◆ How to complete this task ◆
Make an exact copy of every entry, leaving the pictures out.

▼

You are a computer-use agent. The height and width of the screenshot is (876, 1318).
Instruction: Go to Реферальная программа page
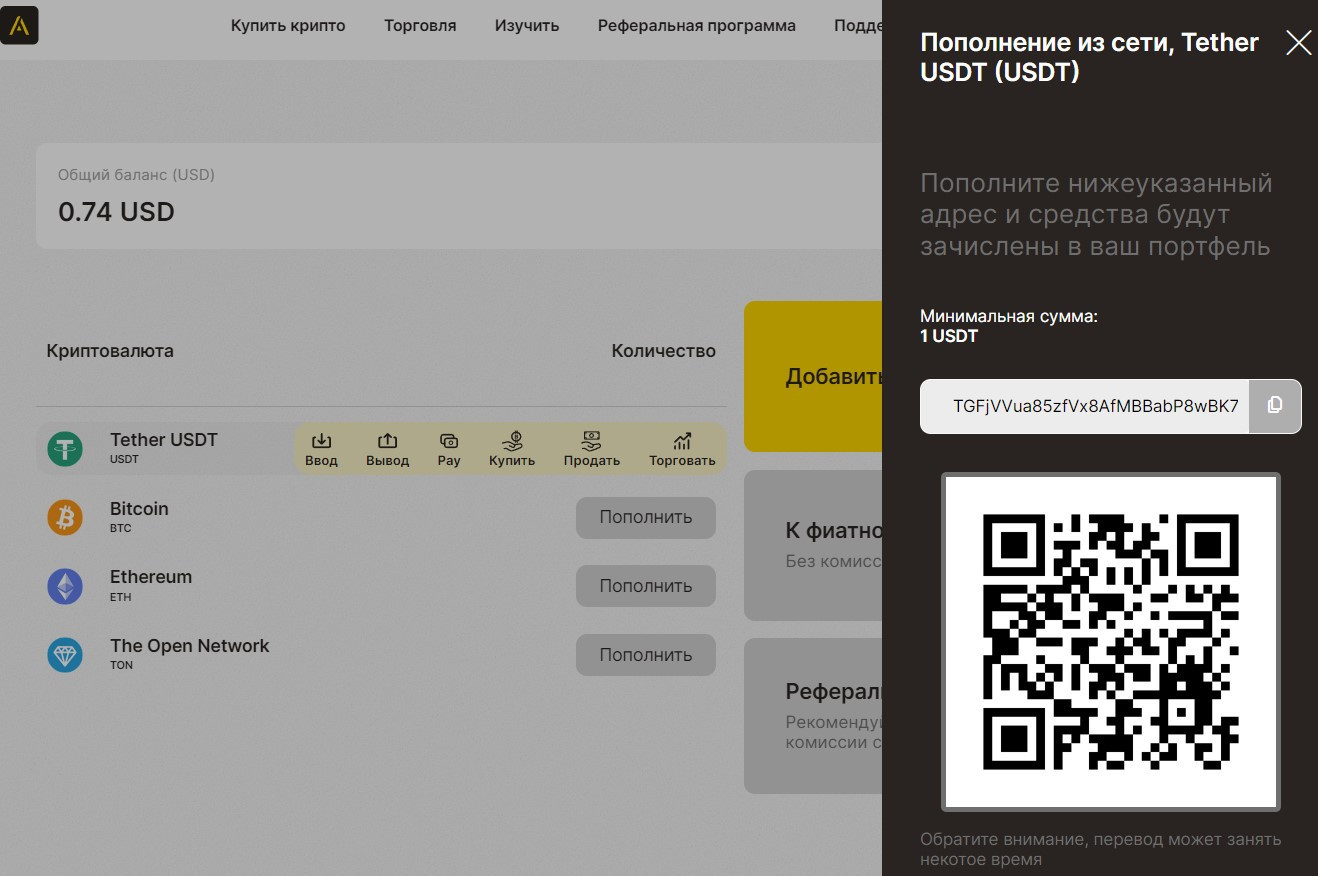[x=696, y=26]
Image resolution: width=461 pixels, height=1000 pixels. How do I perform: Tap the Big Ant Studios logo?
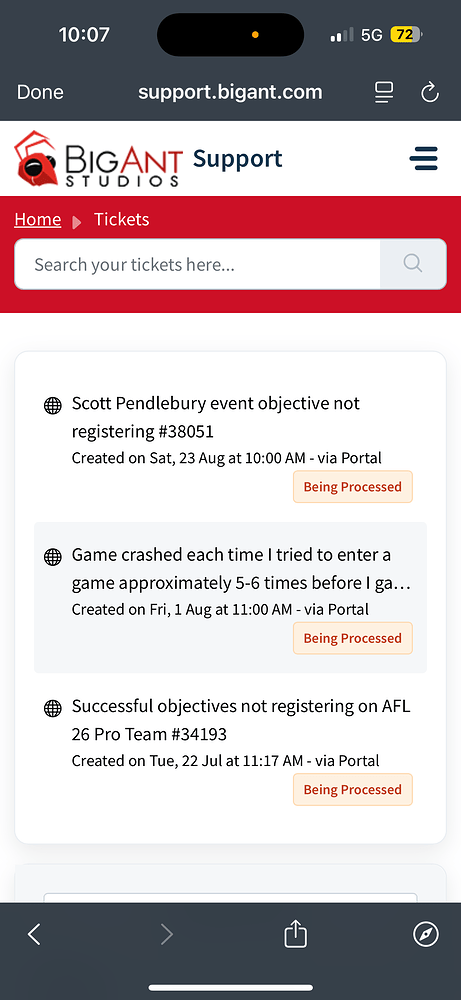[x=98, y=159]
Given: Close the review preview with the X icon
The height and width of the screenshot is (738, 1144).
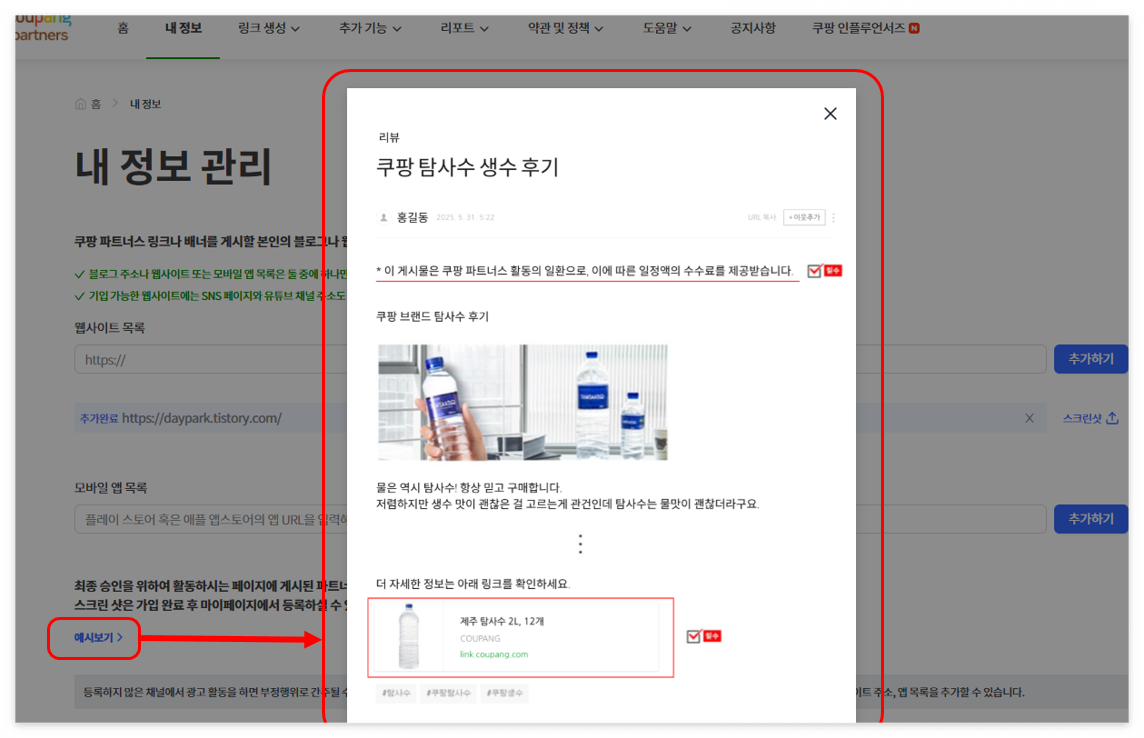Looking at the screenshot, I should tap(830, 113).

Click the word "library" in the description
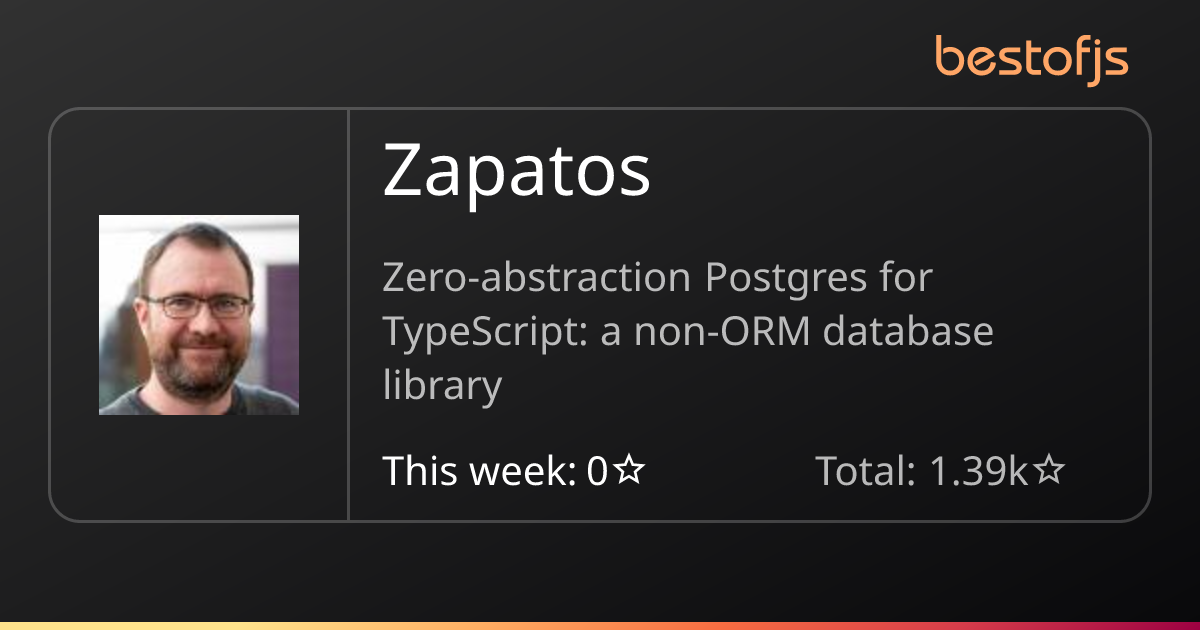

▲

◆ Result of this task ◆
You are a computer-use agent. The height and width of the screenshot is (876, 1318).
Instruction: Go to Реферальная программа page
[x=696, y=26]
Image resolution: width=461 pixels, height=1000 pixels. How do I perform: Tap the Big Ant Studios logo?
[x=98, y=159]
Given: Close the review preview with the X icon
The height and width of the screenshot is (738, 1144).
Looking at the screenshot, I should tap(830, 113).

Click the word "library" in the description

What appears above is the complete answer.